According to the nonprofit’s report, less than 25% of national parks right now in the U.S. have a purpose of any sort that is documenting historically neglected, forgotten, and disenfranchised communities, such as the Latino community, which is ever growing. Additionally, less than 8% of these sites represent narratives sensitive to Latinos or other groups of color. 

San Diego's Friendship Park is one of the very few that does have that representation and importance. It is near the U.S.-Mexico border, and has for decades been a well known gathering area for those with families on either side to come and meet and also for the general public to take in the wonderful Southern California scenery. 

However, it is currently at risk of losing that meaning as it is being proposed to turn into a border wall. As the report says, the new proposal would endanger a lot of the wildlife in the coastal area and impede access to the nearby Border Fields State Park and Tijuana River National Estuarine Research Reserve.

Another is the Avi Kwa Ame, one of Southern Nevada’s most majestic landscapes that is biologically diverse, and also holds cultural importance to the lands in the whole Mojave Desert.

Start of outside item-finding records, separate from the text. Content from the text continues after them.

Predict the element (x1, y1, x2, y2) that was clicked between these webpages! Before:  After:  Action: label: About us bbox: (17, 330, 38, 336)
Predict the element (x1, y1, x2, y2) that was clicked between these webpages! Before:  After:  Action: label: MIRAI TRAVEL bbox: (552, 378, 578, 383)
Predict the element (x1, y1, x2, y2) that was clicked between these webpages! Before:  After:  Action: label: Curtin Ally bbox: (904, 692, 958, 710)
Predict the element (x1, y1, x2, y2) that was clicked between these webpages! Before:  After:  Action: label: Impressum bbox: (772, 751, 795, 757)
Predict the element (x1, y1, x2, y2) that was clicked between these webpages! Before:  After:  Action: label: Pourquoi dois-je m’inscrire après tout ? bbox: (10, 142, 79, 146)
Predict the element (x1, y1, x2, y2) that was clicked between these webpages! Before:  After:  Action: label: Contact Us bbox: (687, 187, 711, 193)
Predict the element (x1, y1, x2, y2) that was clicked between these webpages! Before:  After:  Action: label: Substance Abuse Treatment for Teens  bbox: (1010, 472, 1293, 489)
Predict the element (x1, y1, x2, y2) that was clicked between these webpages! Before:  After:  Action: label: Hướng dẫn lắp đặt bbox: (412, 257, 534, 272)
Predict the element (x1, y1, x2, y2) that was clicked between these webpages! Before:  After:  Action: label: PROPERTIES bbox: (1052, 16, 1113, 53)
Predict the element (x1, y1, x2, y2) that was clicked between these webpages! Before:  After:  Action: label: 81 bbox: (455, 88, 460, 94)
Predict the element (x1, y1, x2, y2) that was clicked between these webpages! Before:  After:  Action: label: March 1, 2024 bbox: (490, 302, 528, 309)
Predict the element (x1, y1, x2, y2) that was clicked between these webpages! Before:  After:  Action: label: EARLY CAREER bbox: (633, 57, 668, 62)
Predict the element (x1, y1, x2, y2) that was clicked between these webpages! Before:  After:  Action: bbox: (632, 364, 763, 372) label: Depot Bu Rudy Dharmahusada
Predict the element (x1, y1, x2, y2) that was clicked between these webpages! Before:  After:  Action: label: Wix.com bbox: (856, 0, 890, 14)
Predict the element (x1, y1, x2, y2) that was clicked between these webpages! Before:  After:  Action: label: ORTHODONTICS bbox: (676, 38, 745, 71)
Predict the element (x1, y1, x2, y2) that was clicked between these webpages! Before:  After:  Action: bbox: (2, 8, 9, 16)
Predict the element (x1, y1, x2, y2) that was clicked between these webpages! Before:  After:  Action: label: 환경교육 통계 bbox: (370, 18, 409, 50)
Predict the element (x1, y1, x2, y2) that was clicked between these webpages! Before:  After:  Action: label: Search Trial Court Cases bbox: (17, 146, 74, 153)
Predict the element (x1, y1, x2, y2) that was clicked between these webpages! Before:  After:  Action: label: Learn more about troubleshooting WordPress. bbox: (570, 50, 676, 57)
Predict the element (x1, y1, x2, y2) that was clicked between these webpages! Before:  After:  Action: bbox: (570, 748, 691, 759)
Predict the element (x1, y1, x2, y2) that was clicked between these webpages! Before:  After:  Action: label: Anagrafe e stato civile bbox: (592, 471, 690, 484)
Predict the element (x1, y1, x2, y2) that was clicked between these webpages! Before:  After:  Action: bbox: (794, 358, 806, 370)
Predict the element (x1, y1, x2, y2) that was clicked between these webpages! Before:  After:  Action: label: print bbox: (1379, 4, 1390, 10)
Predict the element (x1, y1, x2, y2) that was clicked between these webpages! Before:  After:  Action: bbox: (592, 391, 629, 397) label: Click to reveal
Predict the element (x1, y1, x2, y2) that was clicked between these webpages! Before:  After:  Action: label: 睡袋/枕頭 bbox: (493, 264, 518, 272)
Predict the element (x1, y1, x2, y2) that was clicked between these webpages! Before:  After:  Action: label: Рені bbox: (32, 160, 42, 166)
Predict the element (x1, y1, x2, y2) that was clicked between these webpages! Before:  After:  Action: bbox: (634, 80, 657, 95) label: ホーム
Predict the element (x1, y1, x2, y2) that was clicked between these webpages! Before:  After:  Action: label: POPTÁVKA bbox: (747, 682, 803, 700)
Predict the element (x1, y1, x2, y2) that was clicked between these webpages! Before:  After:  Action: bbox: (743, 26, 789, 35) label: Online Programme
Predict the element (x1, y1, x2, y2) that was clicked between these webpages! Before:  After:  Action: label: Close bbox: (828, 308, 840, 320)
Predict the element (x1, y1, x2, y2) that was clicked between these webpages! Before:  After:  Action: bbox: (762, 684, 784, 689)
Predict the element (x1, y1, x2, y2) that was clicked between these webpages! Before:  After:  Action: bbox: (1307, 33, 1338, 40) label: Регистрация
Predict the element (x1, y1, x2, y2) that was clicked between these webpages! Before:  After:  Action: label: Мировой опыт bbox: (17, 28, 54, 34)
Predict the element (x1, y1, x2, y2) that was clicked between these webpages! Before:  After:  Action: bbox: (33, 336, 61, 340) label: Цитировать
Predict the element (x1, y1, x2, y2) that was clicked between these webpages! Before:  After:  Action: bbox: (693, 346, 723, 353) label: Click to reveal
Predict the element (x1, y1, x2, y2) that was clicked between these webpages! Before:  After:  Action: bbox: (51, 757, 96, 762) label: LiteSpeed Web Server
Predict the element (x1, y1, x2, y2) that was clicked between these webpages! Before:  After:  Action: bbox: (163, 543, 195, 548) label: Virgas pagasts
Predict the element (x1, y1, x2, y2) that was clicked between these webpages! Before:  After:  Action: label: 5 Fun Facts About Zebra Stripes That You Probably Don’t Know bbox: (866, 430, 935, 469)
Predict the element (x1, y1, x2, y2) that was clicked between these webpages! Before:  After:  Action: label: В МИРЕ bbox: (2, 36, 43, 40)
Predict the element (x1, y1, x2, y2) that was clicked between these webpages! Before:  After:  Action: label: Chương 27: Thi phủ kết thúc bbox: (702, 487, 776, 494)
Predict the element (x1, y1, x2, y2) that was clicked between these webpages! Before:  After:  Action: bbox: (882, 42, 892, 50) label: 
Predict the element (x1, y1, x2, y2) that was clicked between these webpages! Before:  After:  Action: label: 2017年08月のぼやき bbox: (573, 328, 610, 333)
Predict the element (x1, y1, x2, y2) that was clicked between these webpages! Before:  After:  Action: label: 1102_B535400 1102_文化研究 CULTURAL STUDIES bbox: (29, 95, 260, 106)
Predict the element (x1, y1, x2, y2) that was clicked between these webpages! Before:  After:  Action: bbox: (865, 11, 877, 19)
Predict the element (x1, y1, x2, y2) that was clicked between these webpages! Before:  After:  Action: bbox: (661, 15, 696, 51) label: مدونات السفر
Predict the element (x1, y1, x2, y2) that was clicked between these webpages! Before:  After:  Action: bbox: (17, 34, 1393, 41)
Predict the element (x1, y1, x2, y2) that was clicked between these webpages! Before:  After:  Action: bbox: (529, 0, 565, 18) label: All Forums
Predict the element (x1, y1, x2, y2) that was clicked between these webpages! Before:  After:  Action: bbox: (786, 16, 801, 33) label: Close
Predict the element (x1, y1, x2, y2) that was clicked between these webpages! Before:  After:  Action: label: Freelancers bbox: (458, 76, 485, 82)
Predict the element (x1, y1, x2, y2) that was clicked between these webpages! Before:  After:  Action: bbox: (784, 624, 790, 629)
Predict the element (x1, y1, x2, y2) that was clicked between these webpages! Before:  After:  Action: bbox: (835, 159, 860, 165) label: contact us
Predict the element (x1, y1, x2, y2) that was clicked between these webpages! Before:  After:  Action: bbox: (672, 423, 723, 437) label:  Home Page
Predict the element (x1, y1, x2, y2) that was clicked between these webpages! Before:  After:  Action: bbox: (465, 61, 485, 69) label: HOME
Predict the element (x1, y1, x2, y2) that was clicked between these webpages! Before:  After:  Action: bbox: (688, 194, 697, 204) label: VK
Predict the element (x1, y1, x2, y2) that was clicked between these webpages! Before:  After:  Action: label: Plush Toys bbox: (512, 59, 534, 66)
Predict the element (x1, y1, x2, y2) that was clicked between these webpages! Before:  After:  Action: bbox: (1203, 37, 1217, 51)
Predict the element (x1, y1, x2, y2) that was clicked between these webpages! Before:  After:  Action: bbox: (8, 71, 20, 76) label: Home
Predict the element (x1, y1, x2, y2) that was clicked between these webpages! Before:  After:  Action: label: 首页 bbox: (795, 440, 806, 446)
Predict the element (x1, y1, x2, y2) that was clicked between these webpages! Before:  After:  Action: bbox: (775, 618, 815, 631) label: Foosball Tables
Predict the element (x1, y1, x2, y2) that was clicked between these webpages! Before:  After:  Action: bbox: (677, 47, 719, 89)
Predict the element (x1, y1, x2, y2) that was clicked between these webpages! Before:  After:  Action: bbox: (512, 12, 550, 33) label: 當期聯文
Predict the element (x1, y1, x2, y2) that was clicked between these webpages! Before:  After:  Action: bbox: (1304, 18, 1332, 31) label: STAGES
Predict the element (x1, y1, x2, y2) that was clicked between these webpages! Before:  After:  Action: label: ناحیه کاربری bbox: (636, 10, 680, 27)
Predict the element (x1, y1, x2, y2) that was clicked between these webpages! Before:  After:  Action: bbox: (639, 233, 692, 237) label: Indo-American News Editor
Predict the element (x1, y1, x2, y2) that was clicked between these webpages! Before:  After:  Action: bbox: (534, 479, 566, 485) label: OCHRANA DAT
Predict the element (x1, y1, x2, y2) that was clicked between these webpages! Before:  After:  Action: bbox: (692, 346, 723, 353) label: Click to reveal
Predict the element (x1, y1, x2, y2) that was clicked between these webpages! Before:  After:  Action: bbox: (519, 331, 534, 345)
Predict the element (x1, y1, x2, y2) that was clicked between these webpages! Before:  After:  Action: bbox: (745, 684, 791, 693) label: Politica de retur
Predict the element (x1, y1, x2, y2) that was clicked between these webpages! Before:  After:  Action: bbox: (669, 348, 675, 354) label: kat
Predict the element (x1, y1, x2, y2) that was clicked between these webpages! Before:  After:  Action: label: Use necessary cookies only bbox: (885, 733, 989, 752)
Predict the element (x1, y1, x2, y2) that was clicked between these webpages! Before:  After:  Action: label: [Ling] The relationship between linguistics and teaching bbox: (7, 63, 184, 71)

There are mountains, canyons, natural springs, and bajadas that are sacred to the 10 Yuman speaking tribes, the Hopi, as well as the Chemehuevi Paiute. Making it a national monument would bring Nevada’s outdoor recreation economy to nearby towns. It would also serve as an important step towards a better relationship between Latino and Tribal communities. 

“For these reasons, in the new year Hispanic Access Foundation is asking President Biden and Congress to designate and protect new parks, waterways and coastal areas throughout the U.S. that will serve Latino and other disinvested communities,” Shanna Edberg, director of conservation at Hispanic Access Foundation, said in a statement.

The Hispanic Access Foundation report comes after President Biden took steps to designate Camp Hale-Continental Divide National Monument in October; and has pledged to designate Nevada’s Avi Kwa Ame as a national monument. 

“These areas, and many more that are important to Latino communities, will serve innumerable purposes with their protection,” Edberg said.“Protecting these areas would provide these benefits and more to local communities and visitors, while becoming jewels in the crown of the America the Beautiful initiative to protect 30% of U.S. lands, waters, and ocean by 2030,” reads the report.